The point of those metaphors, of course, is that both submarines and spaceships have limited resources and a confined space in which to preserve the life of the occupants. And in the days of Noah, men were filling the earth with violence .in a confined space. Do that in a submarine, and sooner or later an armour-piercing projectile will make a hole in the hull and the waters above the roof and below the floor will come flooding in. Not windows in the firmament, but bullet holes in the hull. The effect is the same. It lets in the water. But it's a metaphor. 

If anyone has a problem with biblical literalism, and wants to go beyond it to see the big picture, I recommend reading a book by Anglican bishop John Davies, called Seven Days to Freedom, which gives a better understanding of the creation story in Genesis chapter 1.

14 July 2022

The taking of Annie Thorne (book review)

The Taking of Annie ThorneThe Taking of Annie Thorne by C.J. Tudor
My rating: 4 of 5 stars

A horror story.

Like Stephen King.

After reading the blurb and the first couple of chapters it is clear that this story shares tropes with some of Stephen King's horror novels. From It comes the trope of middle-aged people being summoned back to their old home town to face an old evil that they had had to deal with when they were at school there. And from Pet Sematary comes the trope of the revenant, someone who returns from the dead, but is not quite the same.

That isn't a spoiler, it's right there in the blurb, and becomes evident in the first couple of chapters. And in the acknowledgements the author acknowledges her debt to Stephen King, and he himself wrote an endorsement of the book. So if you liked those two books by Stephen King, you'll probably like this one, and if you didn't, you probably won't.

Having said that, it also isn't written by Stephen King.
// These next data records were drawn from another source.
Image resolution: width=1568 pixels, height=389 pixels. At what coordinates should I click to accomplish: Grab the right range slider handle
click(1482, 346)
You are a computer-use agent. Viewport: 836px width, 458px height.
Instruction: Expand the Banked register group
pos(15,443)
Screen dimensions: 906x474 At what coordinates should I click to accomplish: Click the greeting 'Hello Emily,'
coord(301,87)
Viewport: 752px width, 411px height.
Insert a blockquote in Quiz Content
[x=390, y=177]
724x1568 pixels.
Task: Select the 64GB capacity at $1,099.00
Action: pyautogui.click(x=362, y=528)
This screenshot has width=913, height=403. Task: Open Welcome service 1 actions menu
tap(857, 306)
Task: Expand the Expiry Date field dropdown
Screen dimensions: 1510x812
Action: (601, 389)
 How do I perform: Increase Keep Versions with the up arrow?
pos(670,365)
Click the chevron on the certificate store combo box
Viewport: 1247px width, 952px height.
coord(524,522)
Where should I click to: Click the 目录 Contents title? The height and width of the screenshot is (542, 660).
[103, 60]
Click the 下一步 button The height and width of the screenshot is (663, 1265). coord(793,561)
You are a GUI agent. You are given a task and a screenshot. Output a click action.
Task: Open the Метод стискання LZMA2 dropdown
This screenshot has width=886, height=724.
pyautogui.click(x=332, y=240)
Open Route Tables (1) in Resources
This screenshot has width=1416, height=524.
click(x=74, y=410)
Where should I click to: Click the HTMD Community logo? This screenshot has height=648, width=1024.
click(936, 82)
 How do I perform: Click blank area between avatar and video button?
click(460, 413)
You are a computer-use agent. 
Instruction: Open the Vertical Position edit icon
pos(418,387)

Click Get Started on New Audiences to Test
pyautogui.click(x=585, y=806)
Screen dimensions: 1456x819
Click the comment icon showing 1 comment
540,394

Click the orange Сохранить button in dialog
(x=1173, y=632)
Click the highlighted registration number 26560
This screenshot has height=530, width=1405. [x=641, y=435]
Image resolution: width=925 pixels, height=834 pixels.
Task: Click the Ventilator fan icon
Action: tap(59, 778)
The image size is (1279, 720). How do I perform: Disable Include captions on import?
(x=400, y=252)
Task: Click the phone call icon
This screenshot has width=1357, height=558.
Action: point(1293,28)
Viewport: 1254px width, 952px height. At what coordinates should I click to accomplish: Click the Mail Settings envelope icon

The setting is different, the characters are different, and the way they interact is different. Above all, the style is different.

It is set in a small former coal-mining village called Amhill or Arnhill (the typeface isn't clear) in Nottinghamshire in England. It is written in a first-person, present-tense style, though the flashbacks to the past are written in the past tense, and the narrator, who is the protagonist ("hero" would be something of a misnomer) lies not only to most of the people he meets, but also to the reader as well. And most of the other characters lie to him too. As a result there are several unexpected plot twists, with some suspected villains turning out to be less villainous than the unsuspected ones.

It's a good story, if you like that kind of thing, and I do.